-- Listed entries follows --

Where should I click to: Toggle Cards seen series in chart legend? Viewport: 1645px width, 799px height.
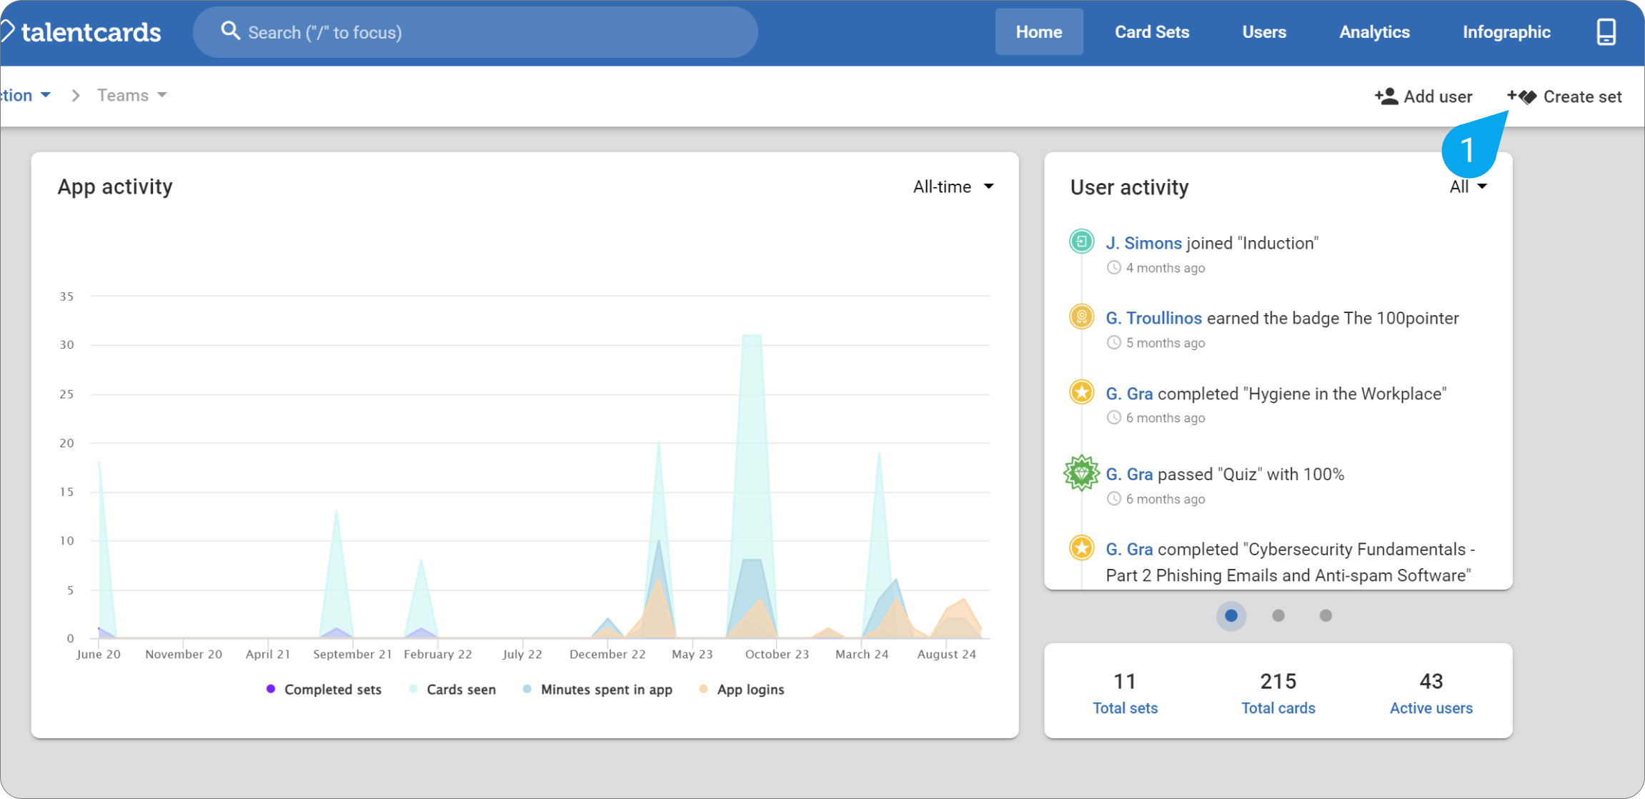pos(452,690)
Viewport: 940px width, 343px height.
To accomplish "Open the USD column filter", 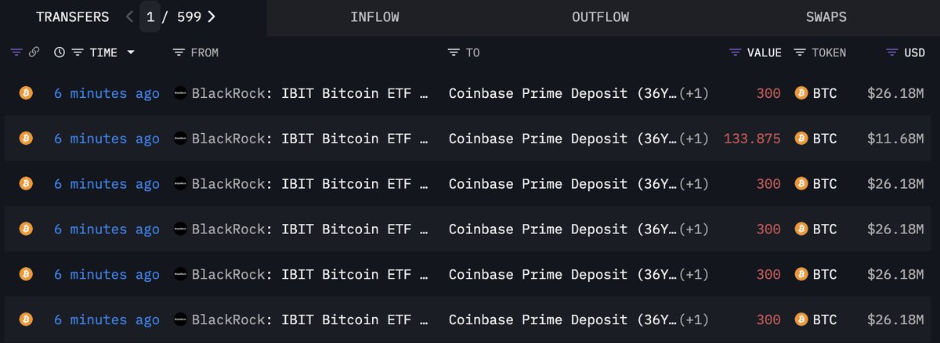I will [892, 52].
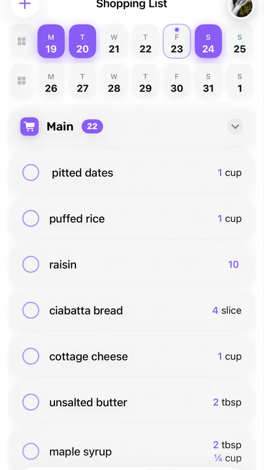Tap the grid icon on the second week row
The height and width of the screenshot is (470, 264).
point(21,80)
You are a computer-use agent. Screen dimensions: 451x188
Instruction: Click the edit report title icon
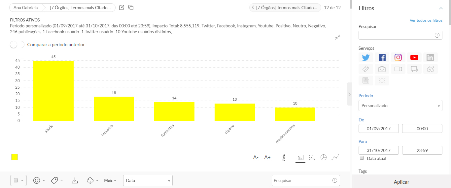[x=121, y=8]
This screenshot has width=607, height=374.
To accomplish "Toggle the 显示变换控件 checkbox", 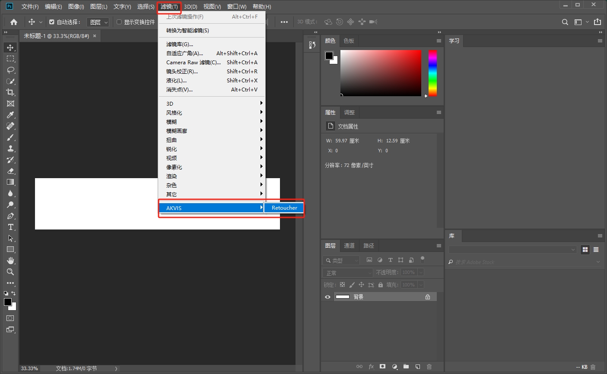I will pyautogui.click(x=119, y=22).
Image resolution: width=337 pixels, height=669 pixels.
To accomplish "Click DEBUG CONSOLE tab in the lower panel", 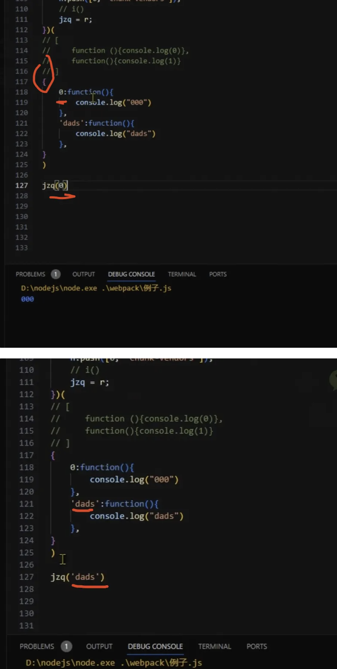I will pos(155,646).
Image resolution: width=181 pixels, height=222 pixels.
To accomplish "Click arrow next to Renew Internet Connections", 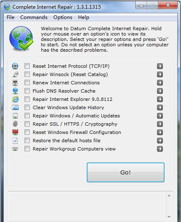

-- Listed entries concluded --

### What you have to do
Gather all lines from the records above in which "resolution" appears.

### Answer
Image resolution: width=337 pixels, height=669 pixels.
Image resolution: width=181 pixels, height=222 pixels.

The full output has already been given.